### WHAT THE EXERCISE ASKS
Could you format the data below as a JSON list of strings, with each line as one string and blank lines omitted?

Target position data
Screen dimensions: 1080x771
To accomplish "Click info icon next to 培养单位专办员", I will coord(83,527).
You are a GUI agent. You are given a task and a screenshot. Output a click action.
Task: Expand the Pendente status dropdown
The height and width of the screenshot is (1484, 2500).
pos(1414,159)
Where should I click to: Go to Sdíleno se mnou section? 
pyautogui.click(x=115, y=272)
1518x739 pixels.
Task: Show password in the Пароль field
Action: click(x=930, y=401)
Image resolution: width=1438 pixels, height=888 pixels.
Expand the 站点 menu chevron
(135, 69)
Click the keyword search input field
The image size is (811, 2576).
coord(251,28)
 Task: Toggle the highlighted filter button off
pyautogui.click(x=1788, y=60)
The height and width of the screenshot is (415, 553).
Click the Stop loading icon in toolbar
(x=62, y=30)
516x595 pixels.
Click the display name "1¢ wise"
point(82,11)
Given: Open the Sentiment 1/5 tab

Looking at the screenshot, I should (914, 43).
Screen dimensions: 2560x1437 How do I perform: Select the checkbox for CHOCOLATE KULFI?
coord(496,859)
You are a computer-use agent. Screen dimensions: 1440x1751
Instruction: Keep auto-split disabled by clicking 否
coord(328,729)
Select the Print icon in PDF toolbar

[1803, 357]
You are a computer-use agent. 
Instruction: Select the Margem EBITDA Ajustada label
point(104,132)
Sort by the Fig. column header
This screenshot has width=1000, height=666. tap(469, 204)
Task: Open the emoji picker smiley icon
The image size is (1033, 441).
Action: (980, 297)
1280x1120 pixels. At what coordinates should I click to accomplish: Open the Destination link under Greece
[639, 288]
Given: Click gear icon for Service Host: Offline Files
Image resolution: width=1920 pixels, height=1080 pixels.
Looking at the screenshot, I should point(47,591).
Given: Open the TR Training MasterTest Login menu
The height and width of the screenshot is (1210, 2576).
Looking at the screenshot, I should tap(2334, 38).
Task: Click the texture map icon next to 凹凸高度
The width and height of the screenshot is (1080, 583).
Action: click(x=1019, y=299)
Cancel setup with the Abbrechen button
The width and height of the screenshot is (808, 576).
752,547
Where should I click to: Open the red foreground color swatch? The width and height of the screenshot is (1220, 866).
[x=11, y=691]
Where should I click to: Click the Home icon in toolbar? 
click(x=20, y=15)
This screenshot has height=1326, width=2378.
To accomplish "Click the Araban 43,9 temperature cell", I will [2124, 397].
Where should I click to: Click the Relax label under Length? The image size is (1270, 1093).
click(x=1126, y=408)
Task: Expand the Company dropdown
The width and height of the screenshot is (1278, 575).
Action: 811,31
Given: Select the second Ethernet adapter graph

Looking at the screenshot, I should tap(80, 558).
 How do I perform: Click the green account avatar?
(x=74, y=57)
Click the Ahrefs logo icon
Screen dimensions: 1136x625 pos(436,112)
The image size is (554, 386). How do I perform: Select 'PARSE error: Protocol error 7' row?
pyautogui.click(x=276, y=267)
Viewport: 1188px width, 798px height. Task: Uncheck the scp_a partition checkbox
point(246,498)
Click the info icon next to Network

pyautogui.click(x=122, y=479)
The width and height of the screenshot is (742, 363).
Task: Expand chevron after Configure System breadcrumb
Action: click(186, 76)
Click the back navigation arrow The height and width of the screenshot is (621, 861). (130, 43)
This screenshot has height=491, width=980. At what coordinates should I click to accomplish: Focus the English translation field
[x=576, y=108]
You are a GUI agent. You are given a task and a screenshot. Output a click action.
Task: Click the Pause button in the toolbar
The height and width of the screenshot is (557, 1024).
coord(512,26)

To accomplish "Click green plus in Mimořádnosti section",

### FINISHED TASK
[
  "Screen dimensions: 1080x771",
  "To accomplish \"Click info icon next to 培养单位专办员\", I will coord(83,527).",
  "You are a GUI agent. You are given a task and a screenshot. Output a click action.",
  "Task: Expand the Pendente status dropdown",
  "The height and width of the screenshot is (1484, 2500).",
  "pos(1414,159)",
  "Where should I click to: Go to Sdíleno se mnou section? ",
  "pyautogui.click(x=115, y=272)",
  "1518x739 pixels.",
  "Task: Show password in the Пароль field",
  "Action: click(x=930, y=401)",
  "Image resolution: width=1438 pixels, height=888 pixels.",
  "Expand the 站点 menu chevron",
  "(135, 69)",
  "Click the keyword search input field",
  "The image size is (811, 2576).",
  "coord(251,28)",
  " Task: Toggle the highlighted filter button off",
  "pyautogui.click(x=1788, y=60)",
  "The height and width of the screenshot is (415, 553).",
  "Click the Stop loading icon in toolbar",
  "(x=62, y=30)",
  "516x595 pixels.",
  "Click the display name \"1¢ wise\"",
  "point(82,11)",
  "Given: Open the Sentiment 1/5 tab",
  "Looking at the screenshot, I should (914, 43).",
  "Screen dimensions: 2560x1437 How do I perform: Select the checkbox for CHOCOLATE KULFI?",
  "coord(496,859)",
  "You are a computer-use agent. Screen dimensions: 1440x1751",
  "Instruction: Keep auto-split disabled by clicking 否",
  "coord(328,729)",
  "Select the Print icon in PDF toolbar",
  "[1803, 357]",
  "You are a computer-use agent. ",
  "Instruction: Select the Margem EBITDA Ajustada label",
  "point(104,132)",
  "Sort by the Fig. column header",
  "This screenshot has width=1000, height=666. tap(469, 204)",
  "Task: Open the emoji picker smiley icon",
  "The image size is (1033, 441).",
  "Action: (980, 297)",
  "1280x1120 pixels. At what coordinates should I click to accomplish: Open the Destination link under Greece",
  "[639, 288]",
  "Given: Click gear icon for Service Host: Offline Files",
  "Image resolution: width=1920 pixels, height=1080 pixels.",
  "Looking at the screenshot, I should point(47,591).",
  "Given: Open the TR Training MasterTest Login menu",
  "The height and width of the screenshot is (1210, 2576).",
  "Looking at the screenshot, I should tap(2334, 38).",
  "Task: Click the texture map icon next to 凹凸高度",
  "The width and height of the screenshot is (1080, 583).",
  "Action: click(x=1019, y=299)",
  "Cancel setup with the Abbrechen button",
  "The width and height of the screenshot is (808, 576).",
  "752,547",
  "Where should I click to: Open the red foreground color swatch? The width and height of the screenshot is (1220, 866).",
  "[x=11, y=691]",
  "Where should I click to: Click the Home icon in toolbar? ",
  "click(x=20, y=15)",
  "This screenshot has height=1326, width=2378.",
  "To accomplish \"Click the Araban 43,9 temperature cell\", I will [2124, 397].",
  "Where should I click to: Click the Relax label under Length? The image size is (1270, 1093).",
  "click(x=1126, y=408)",
  "Task: Expand the Company dropdown",
  "The width and height of the screenshot is (1278, 575).",
  "Action: 811,31",
  "Given: Select the second Ethernet adapter graph",
  "Looking at the screenshot, I should tap(80, 558).",
  " How do I perform: Click the green account avatar?",
  "(x=74, y=57)",
  "Click the Ahrefs logo icon",
  "Screen dimensions: 1136x625 pos(436,112)",
  "The image size is (554, 386). How do I perform: Select 'PARSE error: Protocol error 7' row?",
  "pyautogui.click(x=276, y=267)",
  "Viewport: 1188px width, 798px height. Task: Uncheck the scp_a partition checkbox",
  "point(246,498)",
  "Click the info icon next to Network",
  "pyautogui.click(x=122, y=479)",
  "The width and height of the screenshot is (742, 363).",
  "Task: Expand chevron after Configure System breadcrumb",
  "Action: click(186, 76)",
  "Click the back navigation arrow The height and width of the screenshot is (621, 861). (130, 43)",
  "This screenshot has height=491, width=980. At what coordinates should I click to accomplish: Focus the English translation field",
  "[x=576, y=108]",
  "You are a GUI agent. You are given a task and a screenshot. Output a click action.",
  "Task: Click the Pause button in the toolbar",
  "The height and width of the screenshot is (557, 1024).",
  "coord(512,26)",
  "To accomplish \"Click green plus in Mimořádnosti section\","
]